With 150 oil tankers stranded, Trump ordered a forced entry, only to be ridiculed by the industry.

2026-03-04 14:23:50

On Tuesday (March 3), U.S. President Trump announced that, in response to the escalating tensions in the Middle East following the U.S.-Israeli military action against Iran, particularly the Iranian Revolutionary Guard's threat to block the Strait of Hormuz and attack ships passing through, which has disrupted approximately one-fifth of global oil and liquefied natural gas transport, the U.S. Navy will begin providing escorts for oil tankers as soon as possible, if necessary.

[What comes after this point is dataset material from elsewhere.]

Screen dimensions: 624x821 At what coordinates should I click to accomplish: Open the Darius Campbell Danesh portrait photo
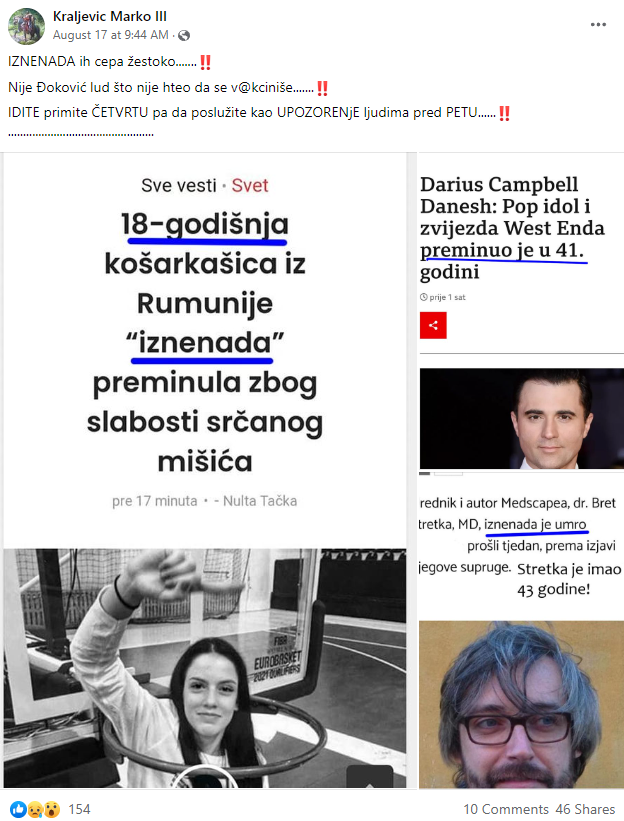click(521, 418)
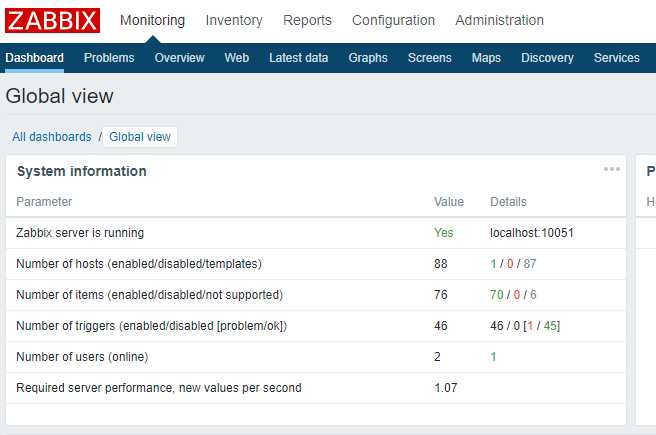Switch to the Dashboard tab
The image size is (656, 435).
click(34, 58)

He also instructed the U.S. International Development Finance Corporation (DFC) to immediately provide political risk insurance and financial guarantees at "very reasonable prices" for maritime trade (especially energy trade) transiting the Gulf region, aiming to safeguard the financial security of shipping companies and promote the free flow of energy to global markets. Following this statement, international oil price volatility narrowed. During Wednesday's Asian trading session, U.S. crude oil prices fluctuated upwards, currently trading around $75.90 per barrel, a daily increase of approximately 1.7%. Compared to Tuesday's more than 5% increase and Monday's jump of over 12%, Wednesday's price gains were weaker, indicating that the market remains cautious about the actual effectiveness of the measures.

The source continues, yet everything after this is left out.